La vicenda di Apple s’incrocia con una campagna elettorale in cui tutti i candidati hanno agitato il tema dei privilegi fiscali delle grandi imprese e hanno promesso di fare qualcosa. Visti i precedenti, quelle promesse sono state accolte con scetticismo. L’Unione europea dimostra che qualcosa si può fare, a condizione che ci sia la volontà politica. Spesso l’alibi per l’inazione è stato questo: chi tartassa le multinazionali le farà fuggire, e quelle andranno a investire altrove, creando un danno occupazionale ai paesi dove il fisco è più esoso.
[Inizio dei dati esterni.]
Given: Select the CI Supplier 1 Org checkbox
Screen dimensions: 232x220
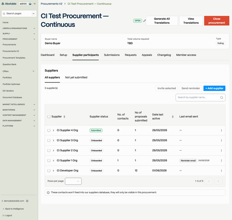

È un argomento che si morde la coda: vale solo finché a qualche Stato verrà consentito di fare il furbo (come fece l’Irlanda). In un recente vertice del G20, a Lima, le più grandi economie del mondo approvarono un importante documento dell’Ocse con le linee-guida di un’azione concertata a livello internazionale per chiudere gli spazi all’elusione fiscale. Questo week-end un altro G20 si terrà sotto presidenza cinese a Hangzhou. Ci sarà anche Barack Obama: è un’occasione per gli europei di chiedergli coerenza con gli impegni già presi.